**Te maken opgaven:**
- a) Welke wet legt volgens het fragment over natuurwetgeving de bescherming van plant- en diersoorten vast?
- b) Geef het stuk uit het fragment over natuurwetgeving terug tussen "Plan: | Ens-Oost, Fase" en "soort- en gebiedsbescherming.", beide inbegrepen.

**Aangeleverd fragment:**

Plan: | Ens-Oost, Fase 1 |
---|---|
Status: | vastgesteld |
Plantype: | bestemmingsplan |
IMRO-idn: | NL.IMRO.0171.BP00487-VS01 |
Bij ruimtelijke planvorming moet aandacht worden besteed aan de natuurwetgeving. De op 1 oktober vastgestelde gewijzigde Natuurbeschermingswet 1998 en de Flora- en faunawet vormen het belangrijkste juridische kader voor natuurbescherming in Nederland. De verplichtingen voor de bescherming van natuurgebieden zijn opgenomen in de Natuurbeschermingswet 1998 en de bescherming van plant- en diersoorten is vastgelegd in de Flora- en faunawet. Deze wetten kunnen worden gezien als een vertaling van de Europese Vogelrichtlijn en Habitatrichtlijn. Er kan een tweedeling worden gemaakt in soort- en gebiedsbescherming.

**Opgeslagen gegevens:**
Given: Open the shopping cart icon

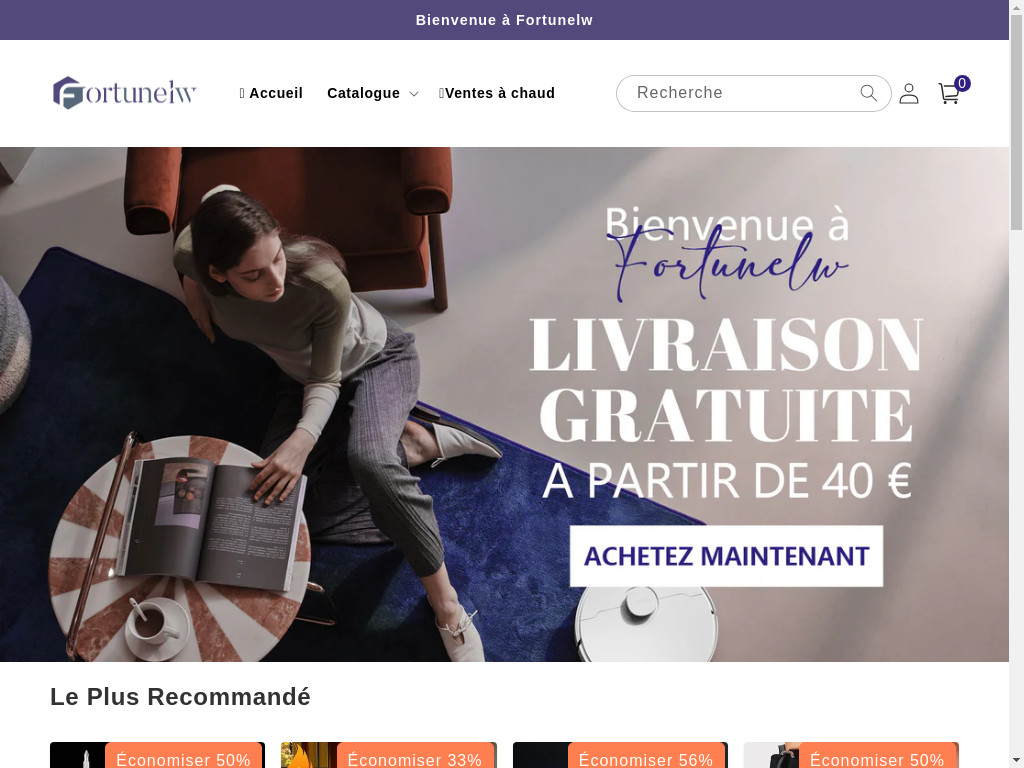Looking at the screenshot, I should coord(949,94).
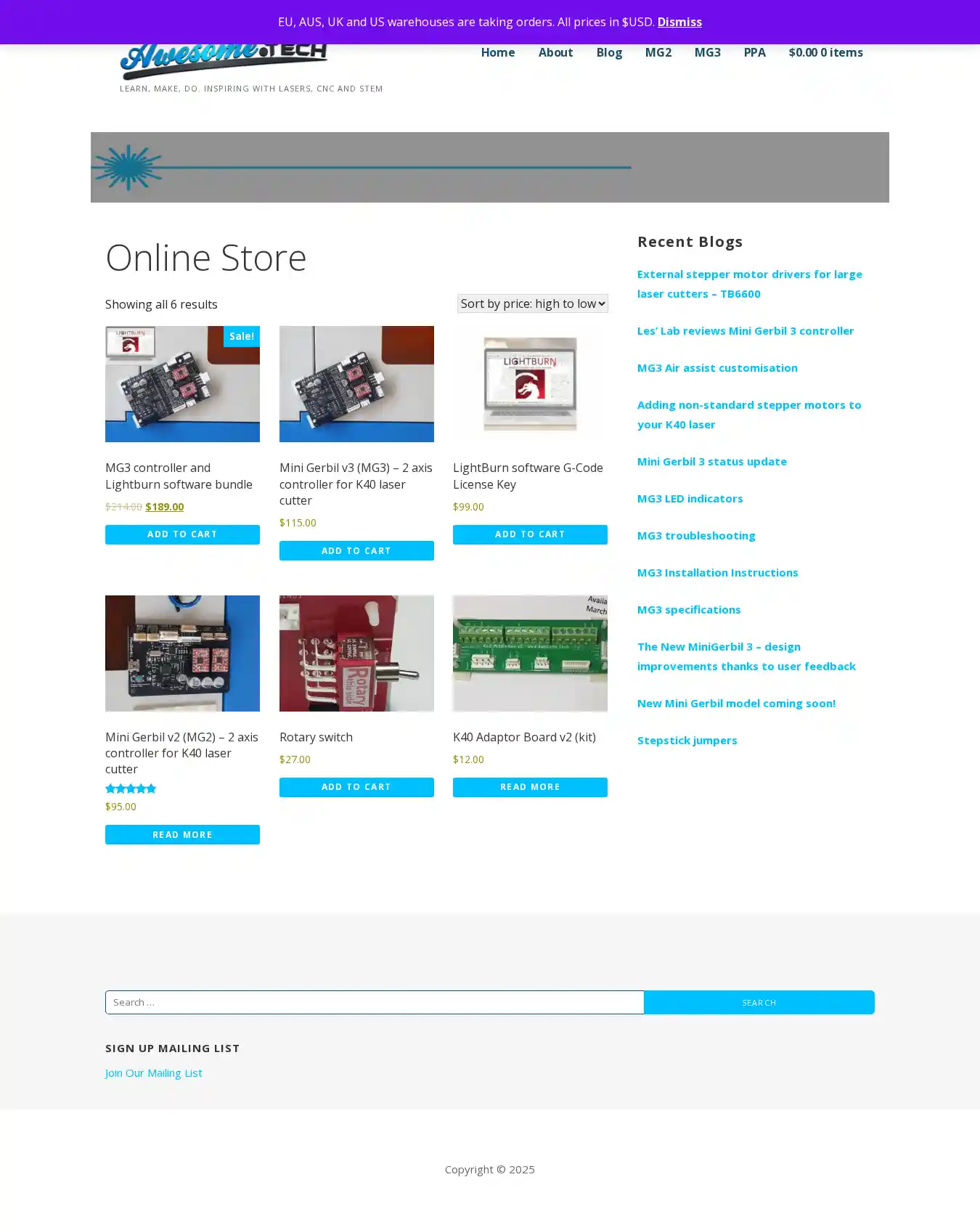Click the search text input field
The width and height of the screenshot is (980, 1230).
374,1002
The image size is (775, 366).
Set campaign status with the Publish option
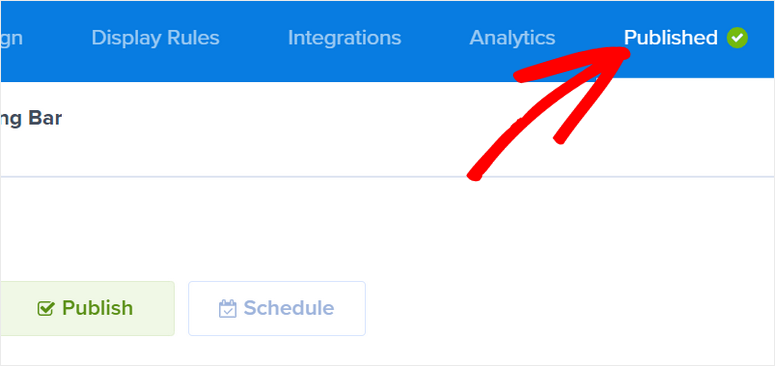pyautogui.click(x=87, y=308)
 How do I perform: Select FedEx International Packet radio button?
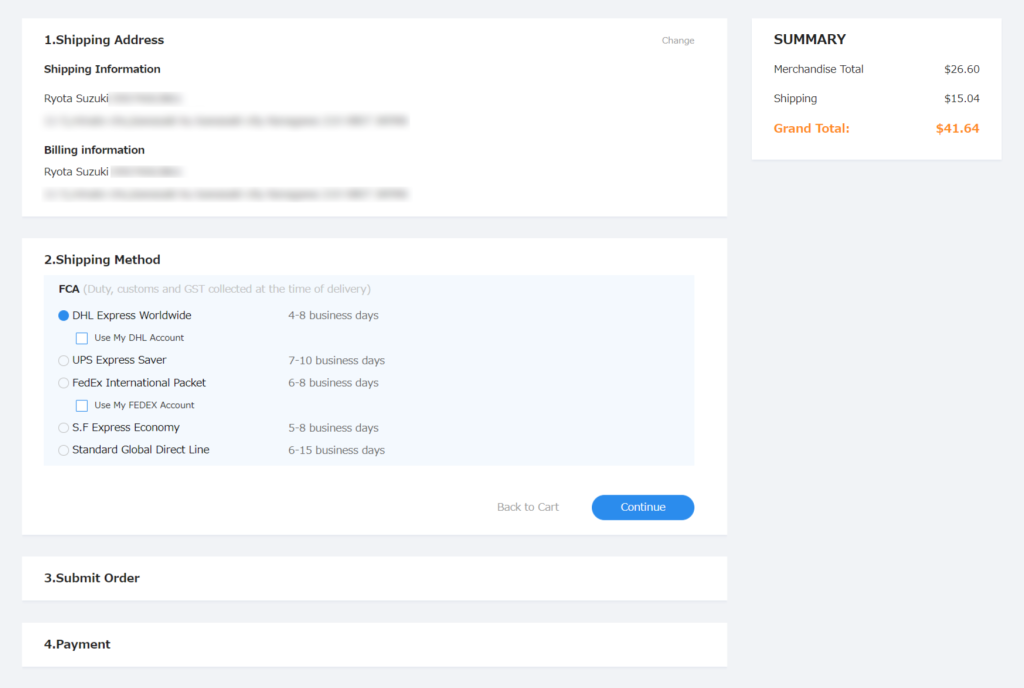pos(64,383)
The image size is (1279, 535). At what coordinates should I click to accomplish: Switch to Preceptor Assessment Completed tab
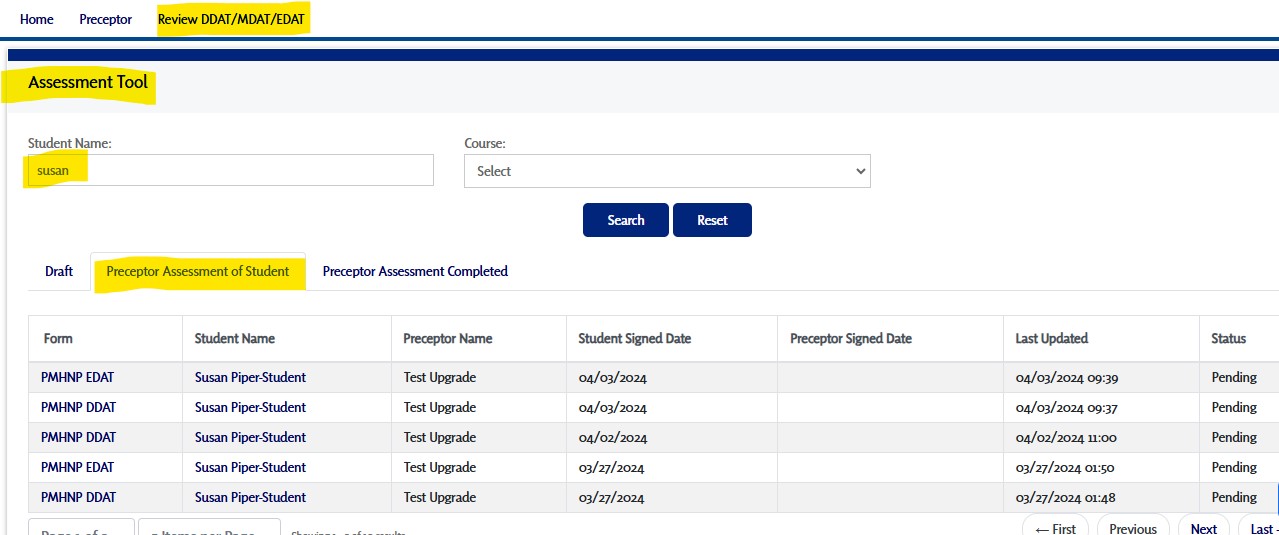coord(415,271)
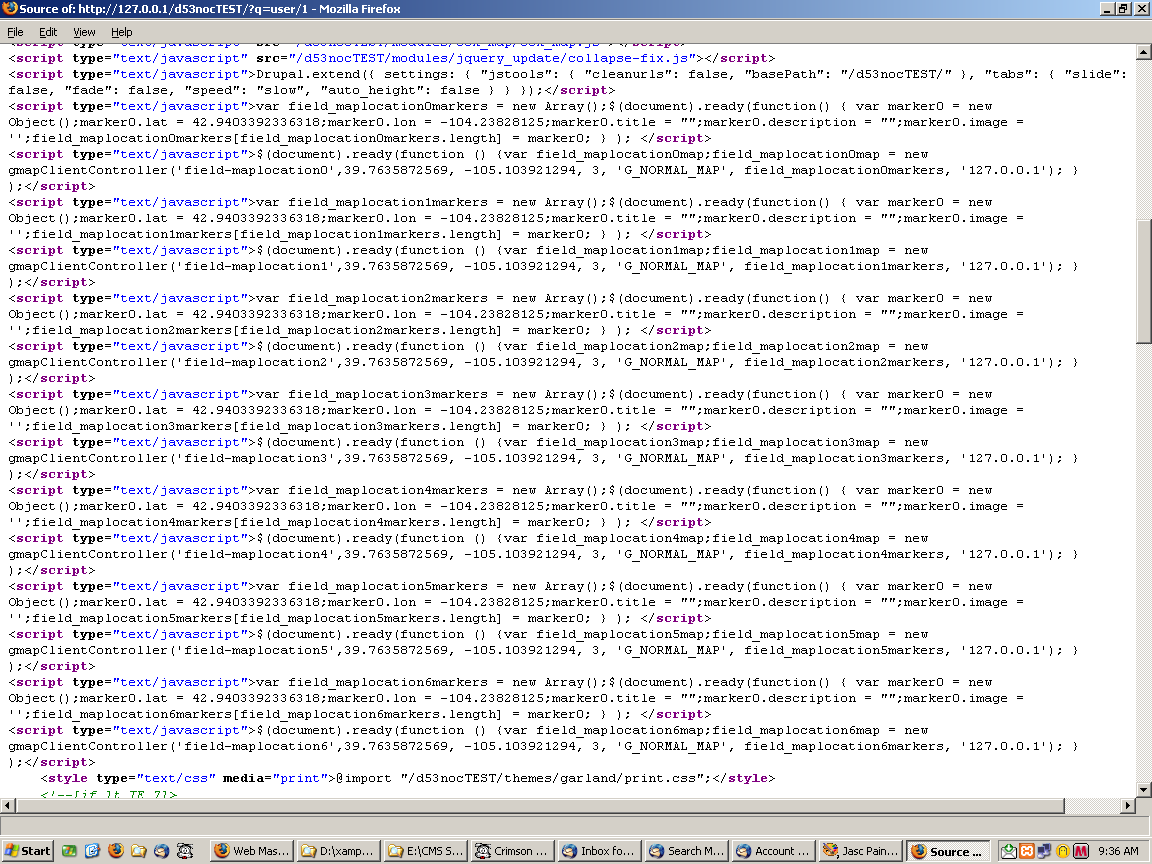Viewport: 1152px width, 864px height.
Task: Open the File menu
Action: pos(15,32)
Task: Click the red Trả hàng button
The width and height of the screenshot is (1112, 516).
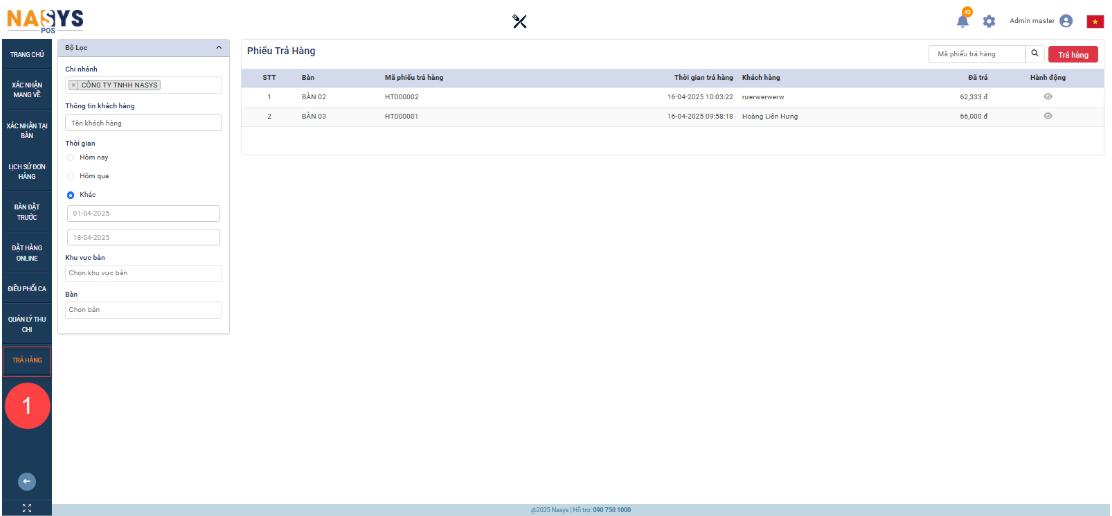Action: click(x=1072, y=55)
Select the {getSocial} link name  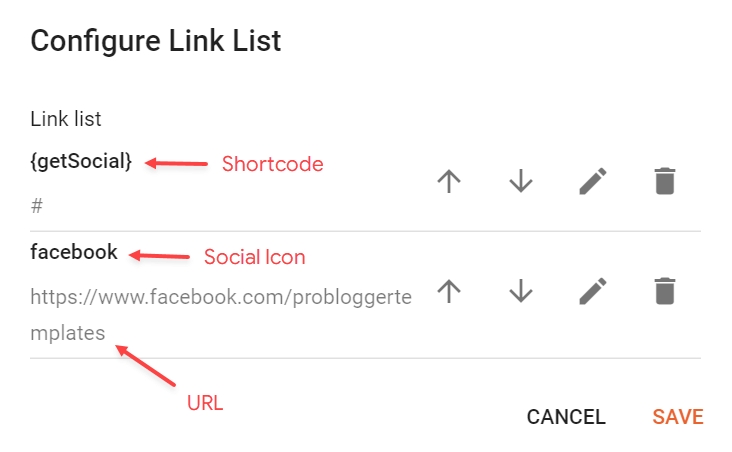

**Antwoorden opgaven:**
- a) De Flora- en faunawet.

- b)
Plan: | Ens-Oost, Fase 1 |
---|---|
Status: | vastgesteld |
Plantype: | bestemmingsplan |
IMRO-idn: | NL.IMRO.0171.BP00487-VS01 |
Bij ruimtelijke planvorming moet aandacht worden besteed aan de natuurwetgeving. De op 1 oktober vastgestelde gewijzigde Natuurbeschermingswet 1998 en de Flora- en faunawet vormen het belangrijkste juridische kader voor natuurbescherming in Nederland. De verplichtingen voor de bescherming van natuurgebieden zijn opgenomen in de Natuurbeschermingswet 1998 en de bescherming van plant- en diersoorten is vastgelegd in de Flora- en faunawet. Deze wetten kunnen worden gezien als een vertaling van de Europese Vogelrichtlijn en Habitatrichtlijn. Er kan een tweedeling worden gemaakt in soort- en gebiedsbescherming.